Input:
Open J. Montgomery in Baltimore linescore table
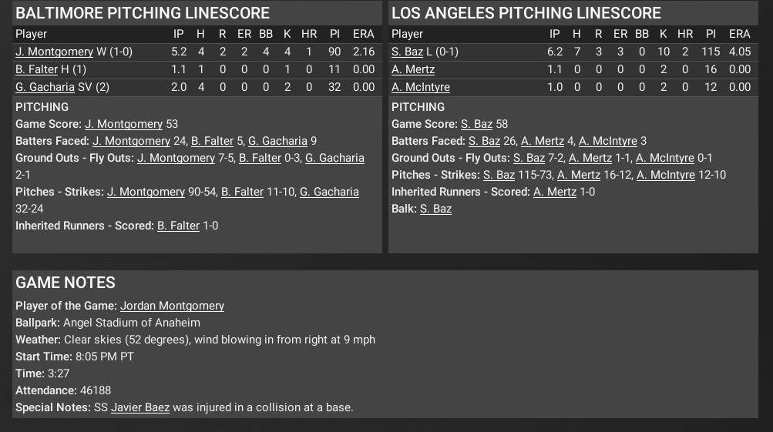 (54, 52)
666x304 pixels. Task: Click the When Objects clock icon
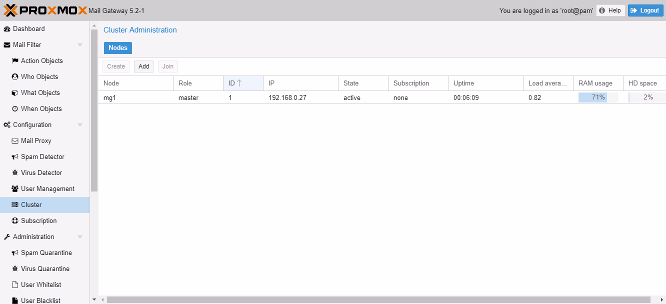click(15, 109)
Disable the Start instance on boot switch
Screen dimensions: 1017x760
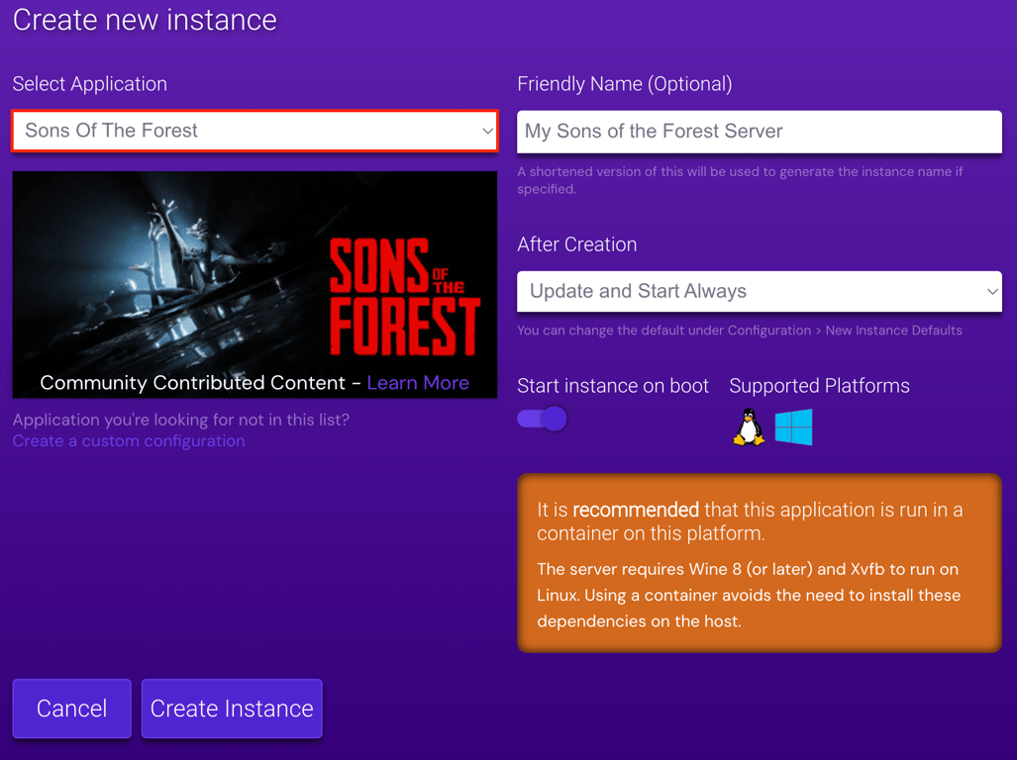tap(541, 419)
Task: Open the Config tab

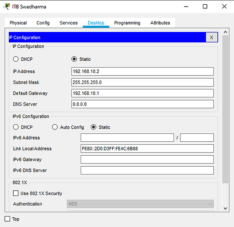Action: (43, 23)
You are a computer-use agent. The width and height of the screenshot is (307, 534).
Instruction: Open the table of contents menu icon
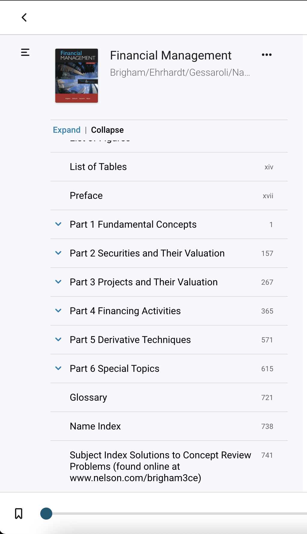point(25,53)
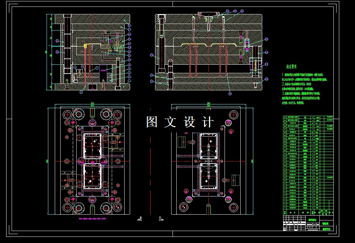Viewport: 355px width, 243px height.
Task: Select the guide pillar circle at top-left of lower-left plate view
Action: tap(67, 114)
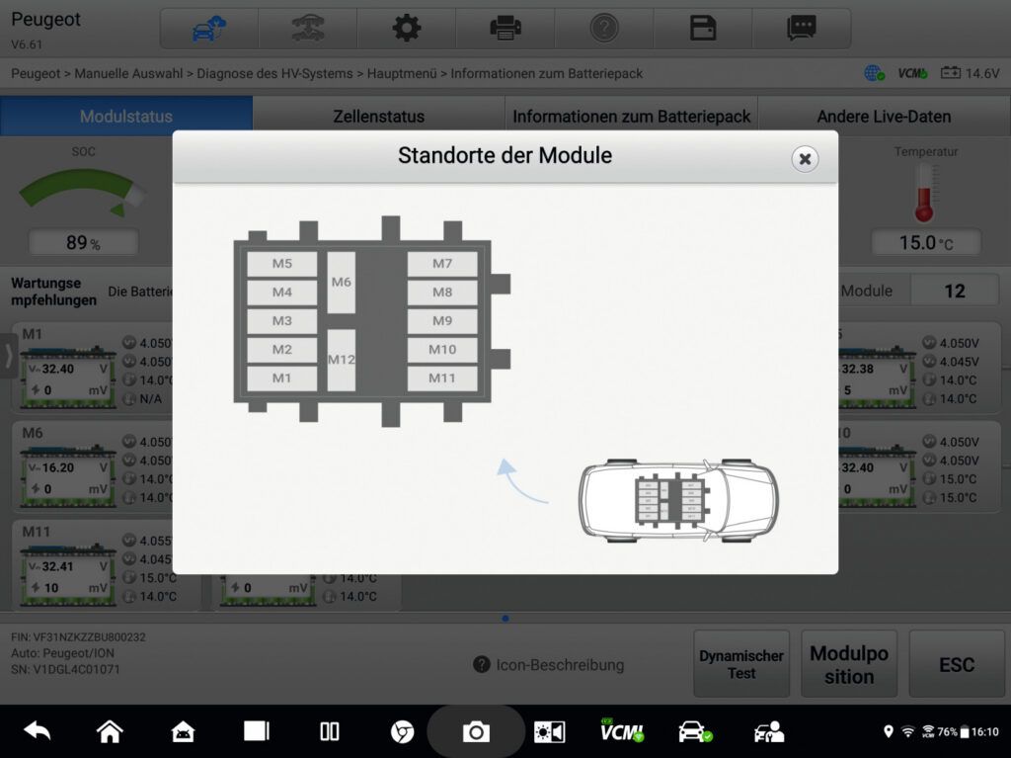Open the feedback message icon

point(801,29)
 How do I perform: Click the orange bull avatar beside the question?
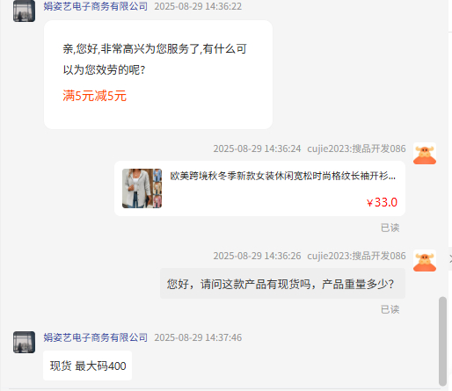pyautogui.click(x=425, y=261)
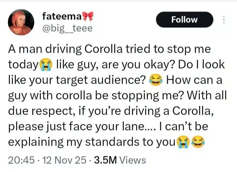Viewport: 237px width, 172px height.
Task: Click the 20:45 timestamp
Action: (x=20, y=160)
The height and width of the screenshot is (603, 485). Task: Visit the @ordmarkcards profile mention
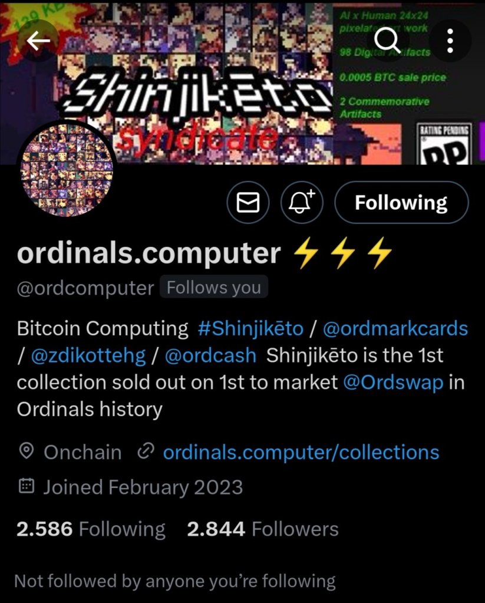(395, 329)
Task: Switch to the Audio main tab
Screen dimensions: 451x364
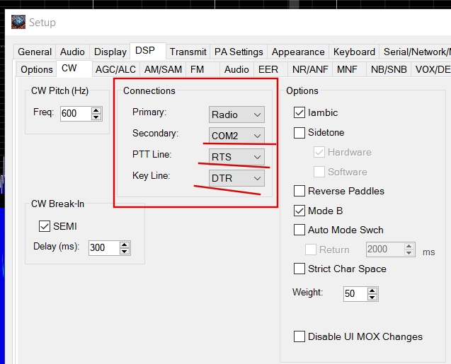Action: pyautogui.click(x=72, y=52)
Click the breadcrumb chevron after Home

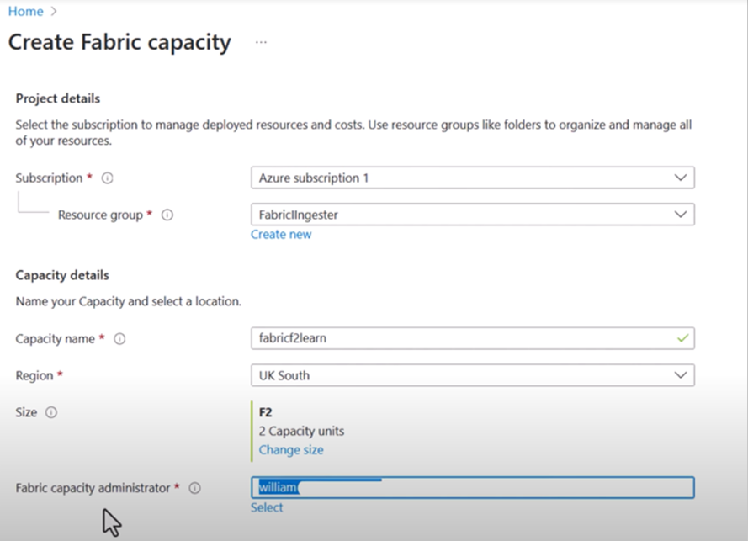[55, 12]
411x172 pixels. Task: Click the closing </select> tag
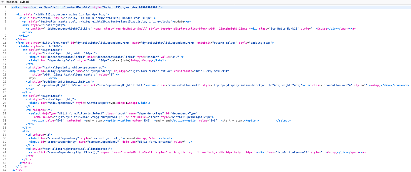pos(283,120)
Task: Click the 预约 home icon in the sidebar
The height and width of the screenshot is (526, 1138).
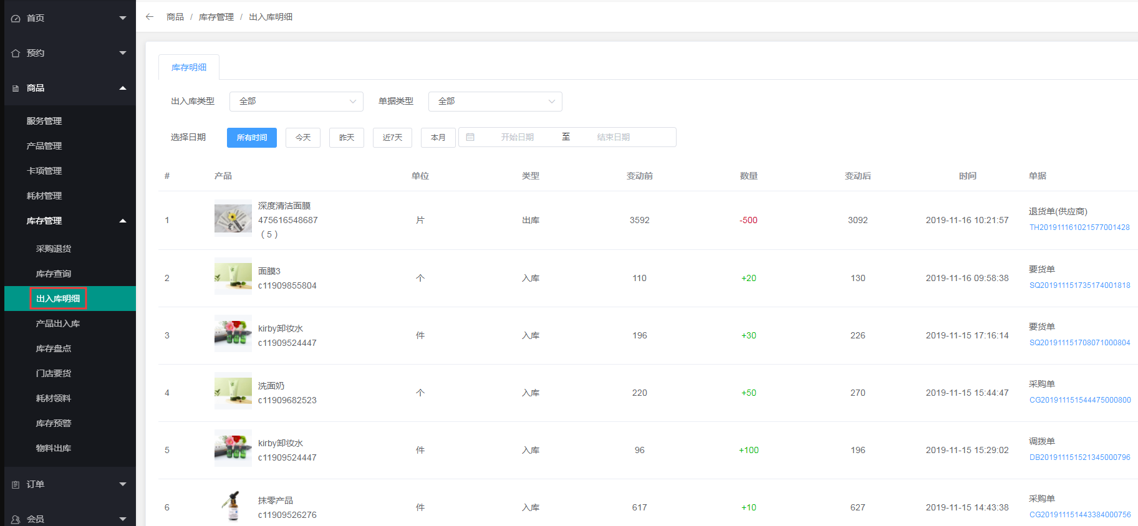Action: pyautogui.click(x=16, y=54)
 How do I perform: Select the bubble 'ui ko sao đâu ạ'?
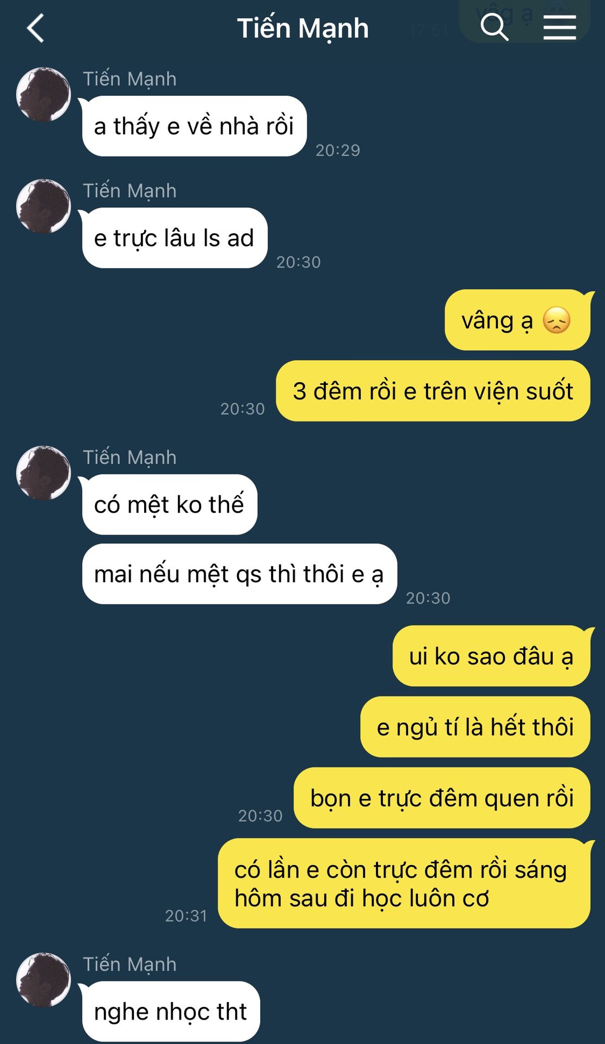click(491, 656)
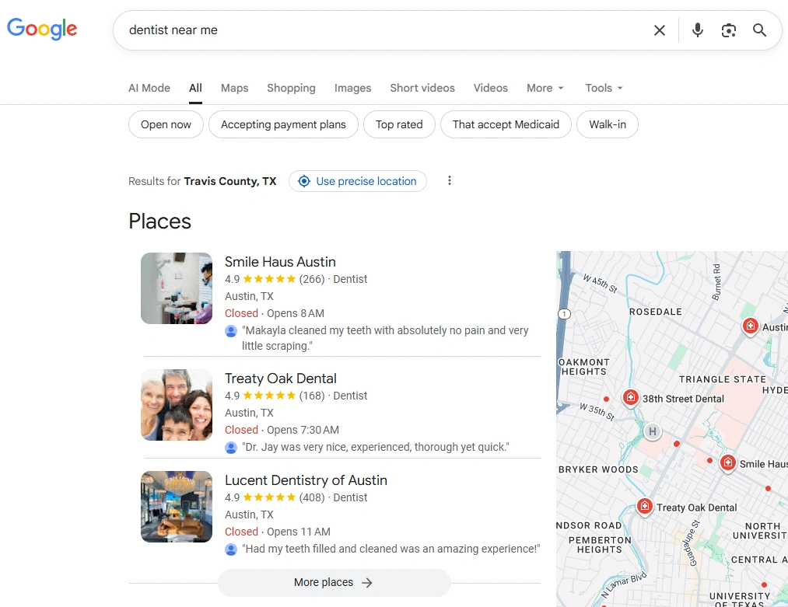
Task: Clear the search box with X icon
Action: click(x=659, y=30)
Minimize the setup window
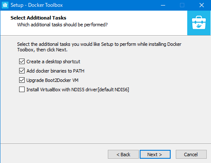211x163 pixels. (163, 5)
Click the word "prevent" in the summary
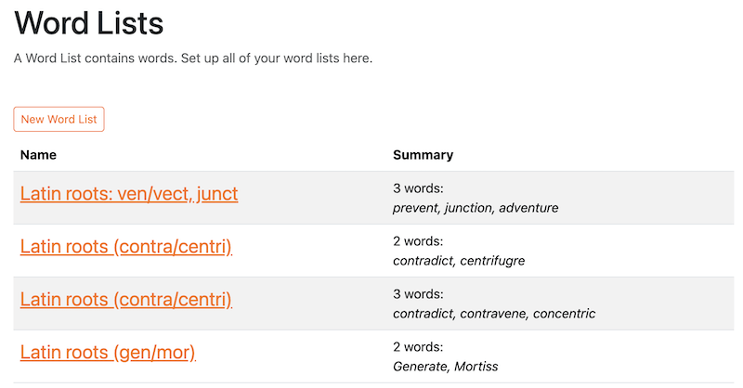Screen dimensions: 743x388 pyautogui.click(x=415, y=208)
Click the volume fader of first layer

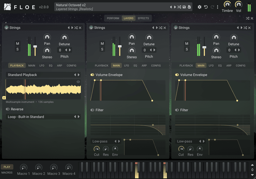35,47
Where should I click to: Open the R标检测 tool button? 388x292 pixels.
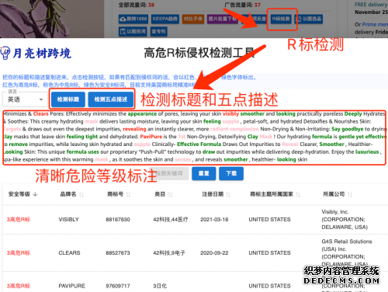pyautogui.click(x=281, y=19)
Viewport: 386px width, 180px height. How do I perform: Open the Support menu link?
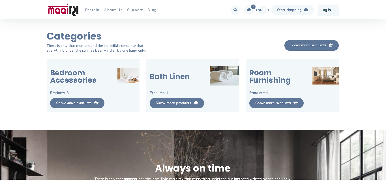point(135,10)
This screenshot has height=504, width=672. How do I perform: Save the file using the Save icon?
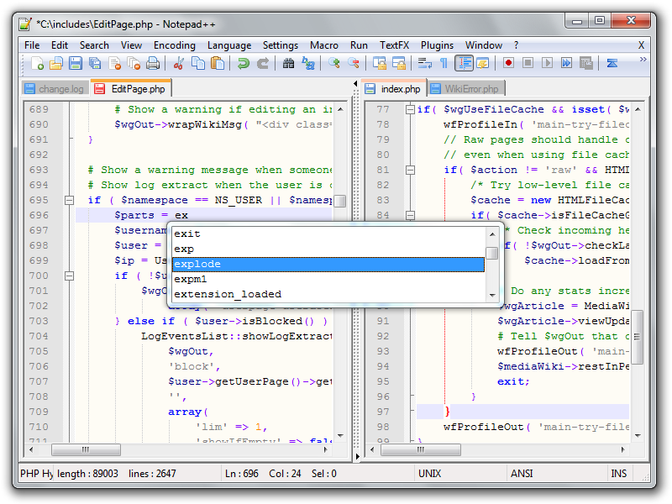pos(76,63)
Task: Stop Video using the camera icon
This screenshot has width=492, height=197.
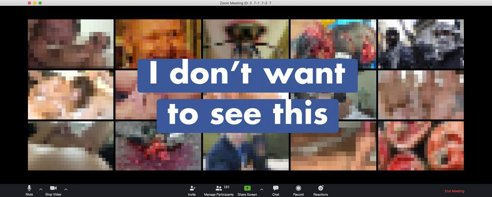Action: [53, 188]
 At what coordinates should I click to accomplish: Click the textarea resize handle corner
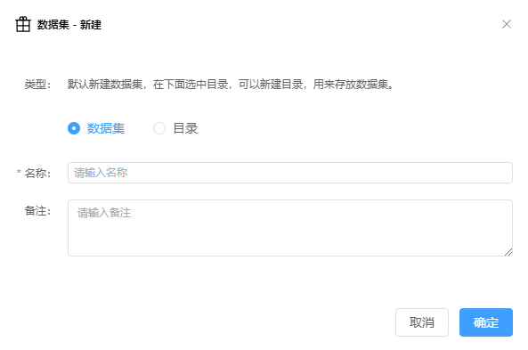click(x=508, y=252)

Work to complete: Would you please print the entries once more, word for word, minus the pictures?

Answer for the task:
Open J. Montgomery in Baltimore linescore table
 (54, 52)
666x304 pixels. Task: Click the When Objects clock icon
click(15, 109)
Disable the Start instance on boot switch
Screen dimensions: 1017x760
tap(541, 419)
Task: Open the Config tab

Action: (43, 23)
You are a computer-use agent. The width and height of the screenshot is (307, 534).
Instruction: Open the table of contents menu icon
point(25,53)
Viewport: 355px width, 243px height.
Task: Select the guide pillar circle at top-left of lower-left plate view
Action: tap(67, 114)
Open the feedback message icon

point(801,29)
 How do I perform: Click the orange bull avatar beside the question?
pyautogui.click(x=425, y=261)
Viewport: 237px width, 172px height.
Task: Click the 20:45 timestamp
Action: (x=20, y=160)
The height and width of the screenshot is (603, 485). Task: Visit the @ordmarkcards profile mention
(395, 329)
Task: Switch to the Audio main tab
Screen dimensions: 451x364
Action: pyautogui.click(x=72, y=52)
Click the breadcrumb chevron after Home

[55, 12]
411x172 pixels. Task: Click the closing </select> tag
pos(283,120)
Task: Click the 预约 home icon in the sidebar
The height and width of the screenshot is (526, 1138).
Action: pyautogui.click(x=16, y=54)
 How do I perform: Select the bubble 'ui ko sao đâu ạ'?
click(491, 656)
Task: Clear the search box with X icon
Action: click(x=659, y=30)
Minimize the setup window
211x163 pixels. (163, 5)
Click the word "prevent" in the summary
Screen dimensions: 743x388 pyautogui.click(x=415, y=208)
Click the volume fader of first layer

35,47
Where should I click to: Open the R标检测 tool button? 388x292 pixels.
pyautogui.click(x=281, y=19)
Viewport: 386px width, 180px height. How do I perform: Open the Support menu link?
point(135,10)
This screenshot has height=504, width=672. How do I perform: Save the file using the Save icon?
pos(76,63)
Task: Stop Video using the camera icon
This screenshot has width=492, height=197.
Action: [53, 188]
 At what coordinates should I click to accomplish: Click the textarea resize handle corner
click(x=508, y=252)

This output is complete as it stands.